Python dictionary with same keys

Solution 1

How about:

input = [{1: 2}, {2: 2}, {1: 3}, {2: 1}, {1: 3}]

r = {}
for d in input:
    # (assumes just one key/value per dict)
    ((x, y),) = d.items() 
    r.setdefault(x, []).append(y)

print [ {k: v} for (k, v) in r.items() ]

Result:

[{1: [2, 3, 3]}, {2: [2, 1]}]

[update]

just curious : Can you explain whats going on in ((x, y),) = d.items() and r.setdefault(x, []).append(y) ? – damned

First the ((x, y),) = d.items():

• at this point, d will be an element from input, like {1: 2}
• d.items() will be something analogous to [(1, 2)]
• in order to unpack 1 and 2 into x and y, we need the extra , (otherwise the interpreter will think the outer parenthesis are doing grouping instead of defining a single element tuple)

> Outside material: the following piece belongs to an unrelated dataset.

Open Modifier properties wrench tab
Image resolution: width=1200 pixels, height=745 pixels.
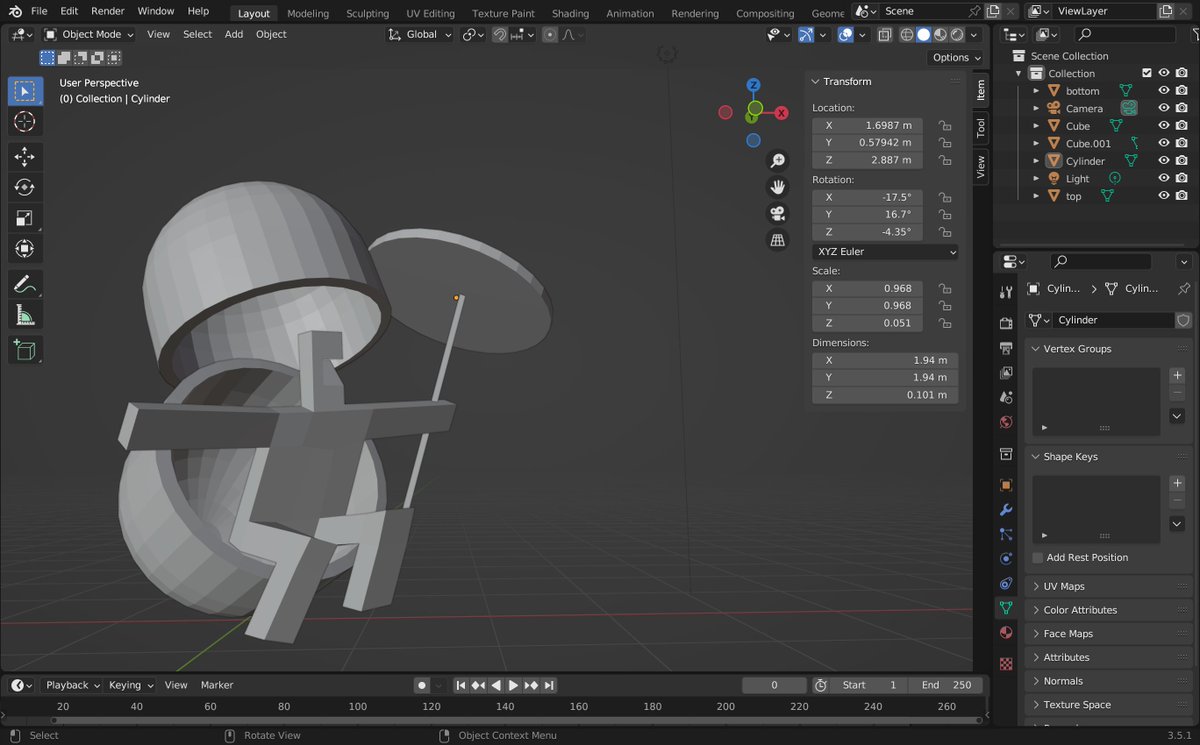(x=1006, y=510)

The r.setdefault(x, []).append(y) is analogous to:

if not r.has_key(x):
     r[x] = []
r[x].append(y)

Solution 2

Trick is to use dict.setdefault to start off a list and append to it:

input = [{1: 2}, {2: 2}, {1: 3}, {2: 1}, {1: 3}]
output = {}
for d in input:
    for k,v in d.items():
        output.setdefault(k, []).append(v)

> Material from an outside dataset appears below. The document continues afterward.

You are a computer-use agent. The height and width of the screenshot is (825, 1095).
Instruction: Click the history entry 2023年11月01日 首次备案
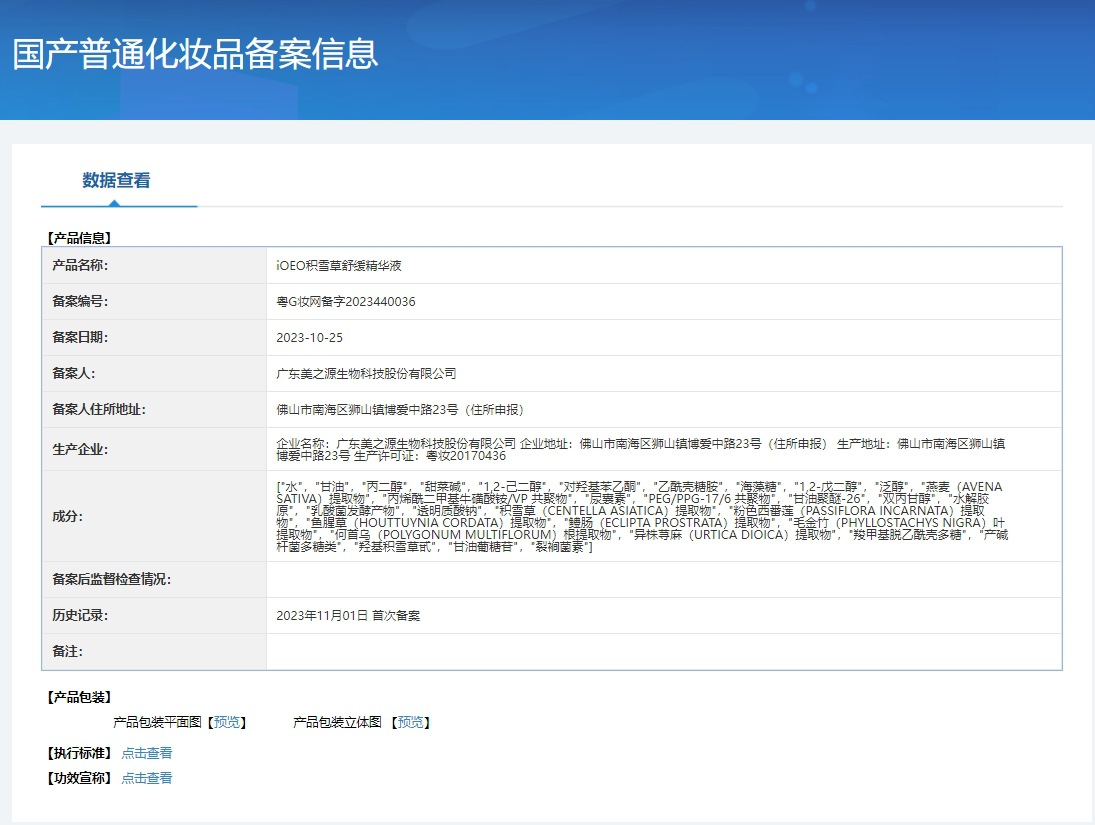tap(348, 616)
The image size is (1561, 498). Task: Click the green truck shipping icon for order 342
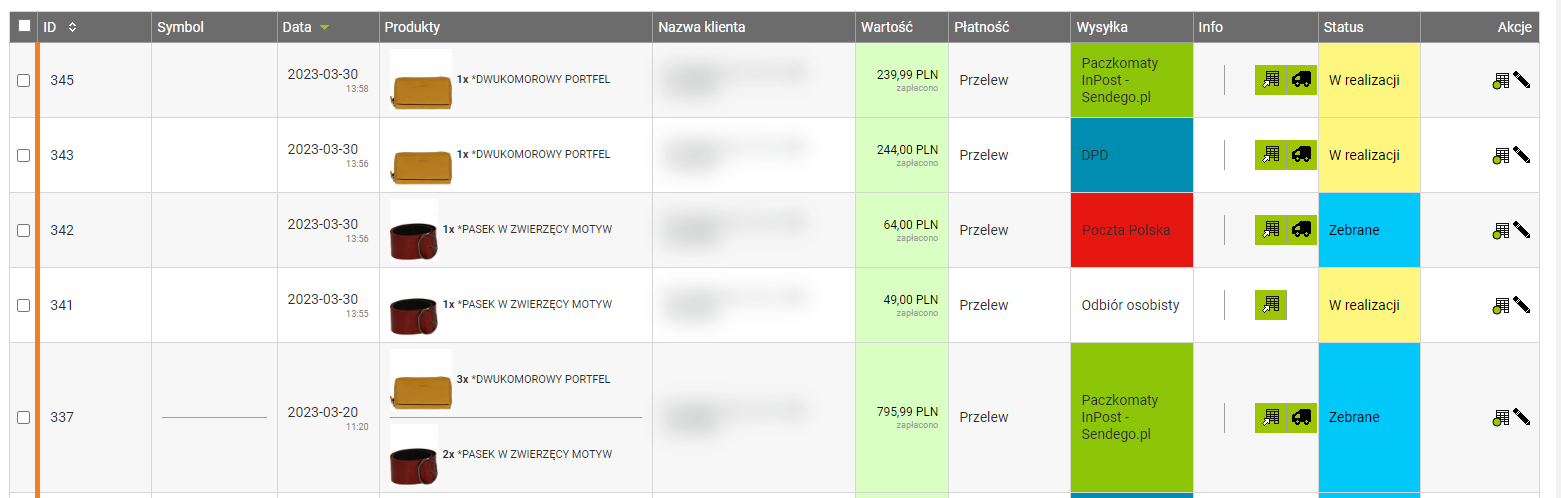(x=1302, y=230)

# output contains {1: [2, 3, 3], 2: [2, 1]}

output=[{k:v} for k,v in output.items()]

# output contains [{1: [2, 3, 3]}, {2: [2, 1]}]

What setdefault does is return either the existing list keyed by 'k', or if that key does not exist in the dictionary, it creates a new entry for that key with the second argument and returns that. Either way it returns the list whether it was pre-existing or new, so that you can then append to it.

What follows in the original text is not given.